Could you put the rows below into a JSON list of strings, one string per line with blank lines left out? Start at the line that has "is (1042, 619)." and stop after the line that has "pyautogui.click(x=1000, y=37)", and include only those lines.

---

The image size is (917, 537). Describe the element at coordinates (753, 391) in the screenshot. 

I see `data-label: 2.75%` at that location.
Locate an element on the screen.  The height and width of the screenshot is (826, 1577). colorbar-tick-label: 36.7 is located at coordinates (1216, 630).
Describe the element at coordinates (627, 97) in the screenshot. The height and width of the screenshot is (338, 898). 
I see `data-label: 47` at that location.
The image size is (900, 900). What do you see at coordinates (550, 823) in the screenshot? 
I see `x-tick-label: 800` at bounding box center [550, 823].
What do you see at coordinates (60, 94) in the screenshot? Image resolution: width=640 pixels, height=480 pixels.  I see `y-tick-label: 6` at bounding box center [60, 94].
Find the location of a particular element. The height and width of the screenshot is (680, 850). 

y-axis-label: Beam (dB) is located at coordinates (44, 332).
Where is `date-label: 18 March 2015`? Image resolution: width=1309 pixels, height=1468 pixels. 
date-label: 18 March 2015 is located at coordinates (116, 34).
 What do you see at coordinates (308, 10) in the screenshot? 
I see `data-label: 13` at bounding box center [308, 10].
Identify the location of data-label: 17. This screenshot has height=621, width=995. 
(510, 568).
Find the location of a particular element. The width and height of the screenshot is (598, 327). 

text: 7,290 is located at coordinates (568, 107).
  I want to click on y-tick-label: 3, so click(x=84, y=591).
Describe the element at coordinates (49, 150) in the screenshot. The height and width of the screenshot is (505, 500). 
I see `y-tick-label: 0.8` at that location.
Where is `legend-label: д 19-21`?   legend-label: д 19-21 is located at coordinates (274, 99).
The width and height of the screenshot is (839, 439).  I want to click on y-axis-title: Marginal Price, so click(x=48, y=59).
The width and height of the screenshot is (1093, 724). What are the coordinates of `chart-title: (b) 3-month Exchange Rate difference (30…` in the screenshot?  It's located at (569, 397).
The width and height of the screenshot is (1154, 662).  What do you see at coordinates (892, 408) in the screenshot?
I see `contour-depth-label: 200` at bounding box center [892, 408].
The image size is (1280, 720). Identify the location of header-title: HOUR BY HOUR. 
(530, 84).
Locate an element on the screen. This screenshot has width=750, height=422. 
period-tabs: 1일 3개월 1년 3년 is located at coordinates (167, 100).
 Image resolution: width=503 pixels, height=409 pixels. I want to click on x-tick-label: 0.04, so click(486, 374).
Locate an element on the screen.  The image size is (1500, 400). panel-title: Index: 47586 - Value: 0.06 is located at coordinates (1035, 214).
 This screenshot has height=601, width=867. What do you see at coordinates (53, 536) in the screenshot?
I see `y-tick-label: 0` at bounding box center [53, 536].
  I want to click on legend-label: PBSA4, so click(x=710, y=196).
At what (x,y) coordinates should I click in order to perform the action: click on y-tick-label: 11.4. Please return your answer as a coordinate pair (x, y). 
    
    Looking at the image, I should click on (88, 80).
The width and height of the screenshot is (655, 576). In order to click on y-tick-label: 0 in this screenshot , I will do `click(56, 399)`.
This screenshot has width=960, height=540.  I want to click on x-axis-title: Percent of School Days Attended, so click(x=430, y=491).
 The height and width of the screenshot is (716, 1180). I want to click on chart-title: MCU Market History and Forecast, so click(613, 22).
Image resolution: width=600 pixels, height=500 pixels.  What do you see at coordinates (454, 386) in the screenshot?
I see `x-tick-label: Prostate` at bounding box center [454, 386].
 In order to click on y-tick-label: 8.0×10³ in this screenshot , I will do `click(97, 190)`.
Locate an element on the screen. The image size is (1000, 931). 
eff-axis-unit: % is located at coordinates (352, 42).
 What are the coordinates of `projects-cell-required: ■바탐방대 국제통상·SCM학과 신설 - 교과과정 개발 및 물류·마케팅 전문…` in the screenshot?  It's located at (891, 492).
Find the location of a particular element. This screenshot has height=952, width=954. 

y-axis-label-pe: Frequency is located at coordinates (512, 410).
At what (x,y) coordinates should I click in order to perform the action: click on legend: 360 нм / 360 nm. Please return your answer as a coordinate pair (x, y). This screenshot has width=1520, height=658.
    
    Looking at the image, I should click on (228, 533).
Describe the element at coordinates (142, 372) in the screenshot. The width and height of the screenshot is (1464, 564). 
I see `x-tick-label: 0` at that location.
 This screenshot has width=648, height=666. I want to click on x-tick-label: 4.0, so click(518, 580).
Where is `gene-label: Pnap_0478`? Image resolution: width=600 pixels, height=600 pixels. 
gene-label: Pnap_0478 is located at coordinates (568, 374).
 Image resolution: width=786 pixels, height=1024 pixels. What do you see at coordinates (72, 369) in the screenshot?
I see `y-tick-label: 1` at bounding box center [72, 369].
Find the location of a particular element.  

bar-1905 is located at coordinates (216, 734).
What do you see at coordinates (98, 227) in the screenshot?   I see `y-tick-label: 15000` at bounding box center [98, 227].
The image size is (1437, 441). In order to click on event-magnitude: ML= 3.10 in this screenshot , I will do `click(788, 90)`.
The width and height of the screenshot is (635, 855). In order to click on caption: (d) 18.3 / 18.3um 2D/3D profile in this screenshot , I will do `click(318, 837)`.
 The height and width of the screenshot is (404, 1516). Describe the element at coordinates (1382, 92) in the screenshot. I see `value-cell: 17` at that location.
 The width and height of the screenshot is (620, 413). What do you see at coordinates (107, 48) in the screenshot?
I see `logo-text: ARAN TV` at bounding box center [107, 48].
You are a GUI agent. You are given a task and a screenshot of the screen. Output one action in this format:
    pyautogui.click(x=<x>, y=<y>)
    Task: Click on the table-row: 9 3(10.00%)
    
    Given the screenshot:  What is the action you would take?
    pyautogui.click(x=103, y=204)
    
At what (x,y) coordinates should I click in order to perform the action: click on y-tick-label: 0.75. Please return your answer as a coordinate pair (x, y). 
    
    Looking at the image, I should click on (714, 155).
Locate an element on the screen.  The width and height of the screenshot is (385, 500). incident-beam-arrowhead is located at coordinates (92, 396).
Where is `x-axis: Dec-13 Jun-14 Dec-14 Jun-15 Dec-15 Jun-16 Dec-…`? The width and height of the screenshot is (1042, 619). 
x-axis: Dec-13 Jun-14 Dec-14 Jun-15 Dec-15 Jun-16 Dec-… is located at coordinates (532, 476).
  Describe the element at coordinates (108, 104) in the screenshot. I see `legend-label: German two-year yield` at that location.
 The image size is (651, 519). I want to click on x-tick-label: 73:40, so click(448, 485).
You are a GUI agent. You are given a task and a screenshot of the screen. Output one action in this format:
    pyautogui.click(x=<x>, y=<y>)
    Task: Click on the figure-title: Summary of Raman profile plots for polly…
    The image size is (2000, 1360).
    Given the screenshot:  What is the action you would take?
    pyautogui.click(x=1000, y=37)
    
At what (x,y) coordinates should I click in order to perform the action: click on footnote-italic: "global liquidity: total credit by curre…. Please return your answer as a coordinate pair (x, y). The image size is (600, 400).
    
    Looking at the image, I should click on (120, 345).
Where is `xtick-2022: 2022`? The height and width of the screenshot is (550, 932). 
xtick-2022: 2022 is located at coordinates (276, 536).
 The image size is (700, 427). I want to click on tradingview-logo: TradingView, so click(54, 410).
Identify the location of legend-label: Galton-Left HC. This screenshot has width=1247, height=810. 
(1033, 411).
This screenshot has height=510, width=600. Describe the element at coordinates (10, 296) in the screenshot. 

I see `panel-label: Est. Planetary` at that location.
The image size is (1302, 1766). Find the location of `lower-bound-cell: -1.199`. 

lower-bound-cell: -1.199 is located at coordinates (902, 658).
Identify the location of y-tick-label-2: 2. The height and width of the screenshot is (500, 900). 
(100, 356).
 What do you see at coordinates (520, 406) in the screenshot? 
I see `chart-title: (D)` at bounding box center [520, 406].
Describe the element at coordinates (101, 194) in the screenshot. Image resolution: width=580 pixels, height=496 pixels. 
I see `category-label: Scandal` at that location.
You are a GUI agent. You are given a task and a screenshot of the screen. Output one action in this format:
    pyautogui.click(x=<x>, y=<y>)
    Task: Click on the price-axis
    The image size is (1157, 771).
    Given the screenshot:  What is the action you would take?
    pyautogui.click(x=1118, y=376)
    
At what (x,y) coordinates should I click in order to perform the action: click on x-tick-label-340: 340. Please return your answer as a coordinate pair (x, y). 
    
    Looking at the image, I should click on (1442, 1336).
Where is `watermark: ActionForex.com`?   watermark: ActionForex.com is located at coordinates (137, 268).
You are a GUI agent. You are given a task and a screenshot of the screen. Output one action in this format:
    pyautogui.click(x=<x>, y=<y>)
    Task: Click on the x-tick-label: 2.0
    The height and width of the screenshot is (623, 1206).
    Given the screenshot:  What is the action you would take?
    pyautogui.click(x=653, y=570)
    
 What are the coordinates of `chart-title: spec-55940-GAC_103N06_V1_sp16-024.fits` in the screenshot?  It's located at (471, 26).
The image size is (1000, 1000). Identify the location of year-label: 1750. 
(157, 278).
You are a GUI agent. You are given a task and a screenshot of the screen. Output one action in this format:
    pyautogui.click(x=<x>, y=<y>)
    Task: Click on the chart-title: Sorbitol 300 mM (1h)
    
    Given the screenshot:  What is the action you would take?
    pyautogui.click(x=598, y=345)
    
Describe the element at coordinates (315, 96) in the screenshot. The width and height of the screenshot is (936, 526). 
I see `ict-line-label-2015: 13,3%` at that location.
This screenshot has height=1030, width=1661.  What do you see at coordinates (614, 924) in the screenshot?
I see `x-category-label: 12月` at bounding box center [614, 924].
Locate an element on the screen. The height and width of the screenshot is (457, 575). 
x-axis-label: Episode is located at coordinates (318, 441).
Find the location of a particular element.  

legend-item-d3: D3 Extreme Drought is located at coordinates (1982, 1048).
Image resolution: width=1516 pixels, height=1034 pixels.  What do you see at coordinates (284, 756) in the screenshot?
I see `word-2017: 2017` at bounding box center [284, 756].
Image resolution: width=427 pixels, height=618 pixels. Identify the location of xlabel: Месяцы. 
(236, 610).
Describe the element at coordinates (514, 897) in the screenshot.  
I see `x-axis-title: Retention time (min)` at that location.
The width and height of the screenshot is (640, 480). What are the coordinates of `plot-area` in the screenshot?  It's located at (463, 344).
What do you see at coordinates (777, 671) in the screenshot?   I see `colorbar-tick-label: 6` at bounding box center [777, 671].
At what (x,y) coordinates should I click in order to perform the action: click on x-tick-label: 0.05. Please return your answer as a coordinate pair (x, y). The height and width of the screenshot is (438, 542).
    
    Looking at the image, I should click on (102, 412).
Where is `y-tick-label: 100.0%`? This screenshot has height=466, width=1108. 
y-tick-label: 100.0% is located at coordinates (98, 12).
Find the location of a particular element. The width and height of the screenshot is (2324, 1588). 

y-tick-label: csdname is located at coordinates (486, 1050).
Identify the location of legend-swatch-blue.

---

• [Written solution]
[
  "Where is `x-axis: Dec-13 Jun-14 Dec-14 Jun-15 Dec-15 Jun-16 Dec-…`? The width and height of the screenshot is (1042, 619). ",
  "x-axis: Dec-13 Jun-14 Dec-14 Jun-15 Dec-15 Jun-16 Dec-… is located at coordinates (532, 476).",
  "  Describe the element at coordinates (108, 104) in the screenshot. I see `legend-label: German two-year yield` at that location.",
  " The image size is (651, 519). I want to click on x-tick-label: 73:40, so click(448, 485).",
  "You are a GUI agent. You are given a task and a screenshot of the screen. Output one action in this format:",
  "    pyautogui.click(x=<x>, y=<y>)",
  "    Task: Click on the figure-title: Summary of Raman profile plots for polly…",
  "    The image size is (2000, 1360).",
  "    Given the screenshot:  What is the action you would take?",
  "    pyautogui.click(x=1000, y=37)"
]